Money markets us t bill rates rise before debt limit vote

← Homepage

(Recasts first paragraph, adds details, quote)By Richard LeongNEW YORK Oct 28 Interest rates on U.S. Treasury bills rose on Wednesday in advance of a congressional vote on a federal budget and the debt ceiling, which would allow the government to issue more T-bills before it exhausts its borrowing limit next week. Six-month T-bill rates reached their highest in over five weeks, while one-year rates hit their highest in 3-1/2 weeks."The supply squeeze might ease as early as next week," said Lou Crandall, chief economist at Wrightson ICAP LLC in Jersey City, New Jersey. A tentative deal struck on Monday involves a two-year federal budget and extends the Treasury Department's borrowing authority until March 2017.

Congress must approve the deal. The House of Representatives is tentatively set to vote Wednesday while the Senate has yet to set a time. Treasury Secretary Jack Lew said the government won't be able to sell more debt by Nov. 3, while analysts projected the government will run out of cash by mid-November if the legal borrowing cap, currently at $18.1 trillion, is not increased. Since September, the Treasury has reduced T-bill supplies by over $200 billion in anticipation of being pushed against the debt ceiling. It also delayed a two-year note auction to make room for short-term federal borrowing.

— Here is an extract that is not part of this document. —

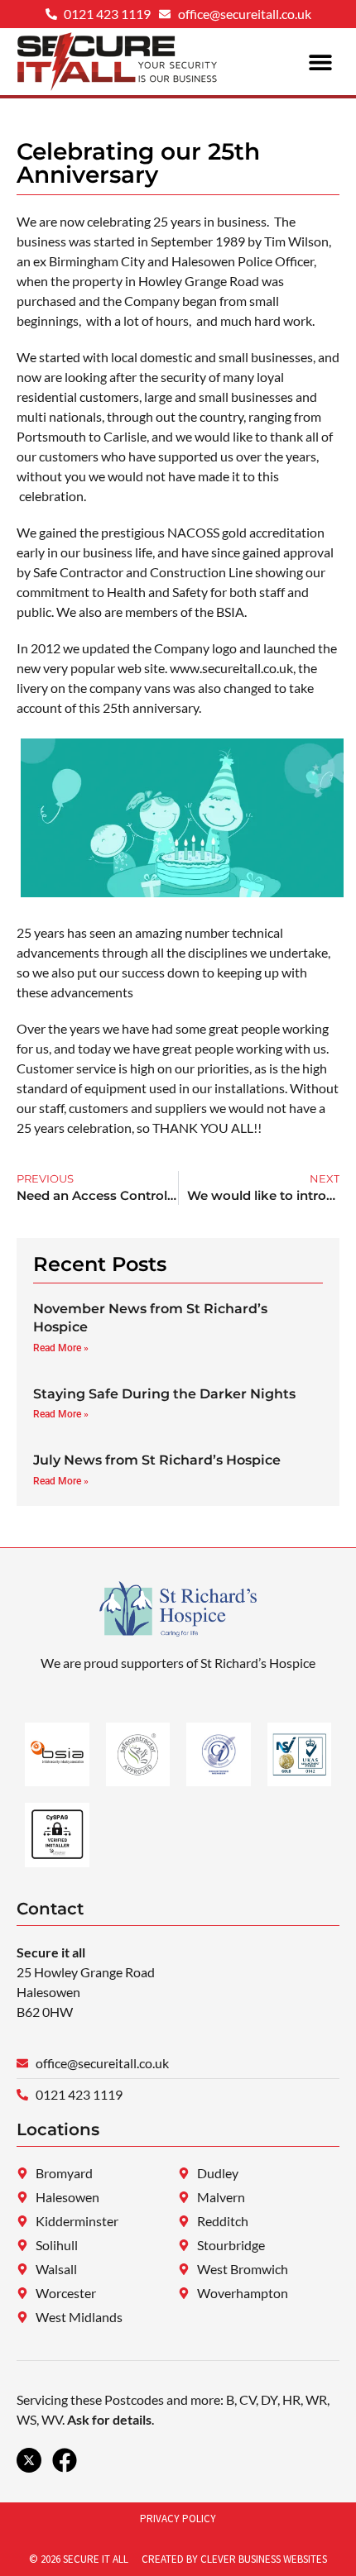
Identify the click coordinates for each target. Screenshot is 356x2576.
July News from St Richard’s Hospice (157, 1460)
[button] (320, 61)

If Congress approves a debt ceiling increase, the Treasury can ramp up sales of T-bills to replenish its coffer. On Monday, the Treasury said it had $54.3 billion in cash on hand.

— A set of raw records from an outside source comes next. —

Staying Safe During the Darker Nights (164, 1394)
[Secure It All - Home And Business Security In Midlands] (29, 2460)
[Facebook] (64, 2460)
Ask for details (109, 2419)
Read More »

Analysts said the Treasury could sell an additional $100 billion in T-bills in the next couple weeks once the deal is approved. Six-month T-bill rates were up 2 basis points at 0.200 percent, their highest since Sept. 17, according to Reuters data. One-year T-bill rates were 3 basis points higher at 0.2975 percent, their highest since Oct. 2. One- and three-month bill rates were up as much as 2 basis points from late Tuesday.